A transmitting apparatus according to one embodiment of the present disclosure is a transmitting apparatus including a rate adjusting unit configured to adjust a transmission rate of transmitting data, a changing unit configured to change a size of a buffer for temporarily storing the data, on the basis of the transmission rate, an output unit configured to read out the data stored in the buffer and output the data to a transmitting unit, and the transmitting unit configured to transmit the data output by the output unit.

The changing unit may change the size of the buffer also on the basis of a predetermined transmission buffer time. The output unit may read out and output the data to the transmitting unit within the transmission buffer time from when the data was stored in the buffer.

When the size of the buffer is changed to be smaller than the size of the data stored in the buffer, the output unit may discard the data stored in the buffer until the size of the data becomes smaller than or equal to the size of the buffer.

When the size of the buffer is changed to be smaller than the size of the data, the output unit may discard the data stored in the buffer in accordance with a predetermined priority until the size of the data becomes smaller than or equal to the size of the buffer.

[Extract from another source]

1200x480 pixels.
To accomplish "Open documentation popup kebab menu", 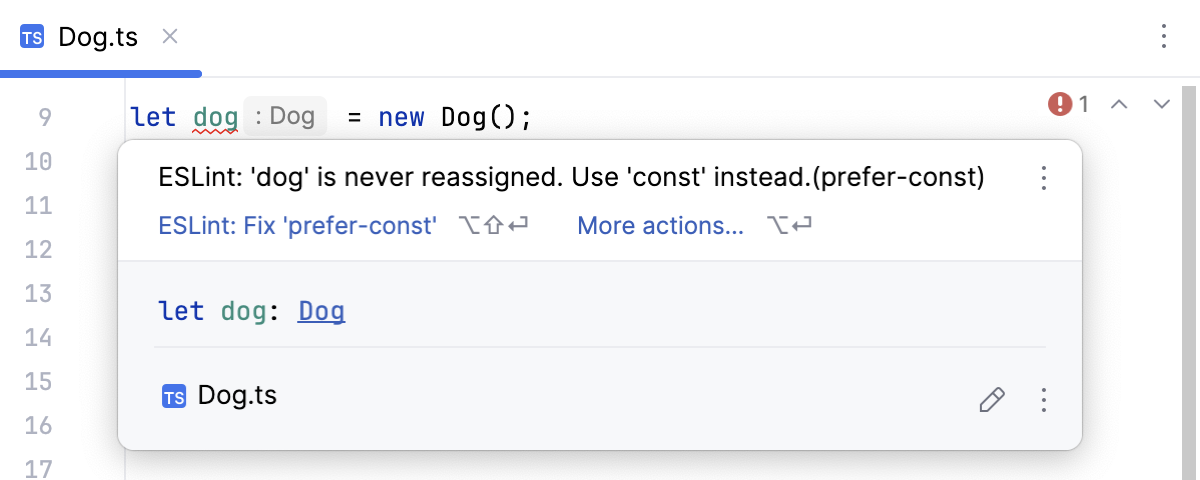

The transmitting apparatus may further include a parameter adjusting unit configured to adjust an encoding parameter used in generation of encoded data obtained by encoding the data, on the basis of the transmission rate, and an encoding unit configured to perform encoding processing based on the encoding parameter on the data. The output unit may read out the encoded data stored in the buffer and may output the encoded data to the transmitting unit.

The parameter adjusting unit may adjust a data generation rate serving as the encoding parameter on the basis of the transmission rate. The data generation rate represents an amount of encoded data generated over a predetermined time.

The rate adjusting unit may adjust the transmission rate on the basis of transmission quality information that represents a state of a data channel for use in transmission of the data.

The rate adjusting unit may adjust the transmission rate on the basis of the transmission quality information that includes at least one of a loss rate, round trip time, jitter, signal-to-noise ratio, and bit error rate of the data.

A transmitting method according to another embodiment of the present disclosure is a transmitting method for a transmitting apparatus that transmits data. The transmitting method includes adjusting a transmission rate of transmitting data, changing a size of a buffer for temporarily storing the data, on the basis of the transmission rate, reading out and outputting the data stored in the buffer, and transmitting the output data.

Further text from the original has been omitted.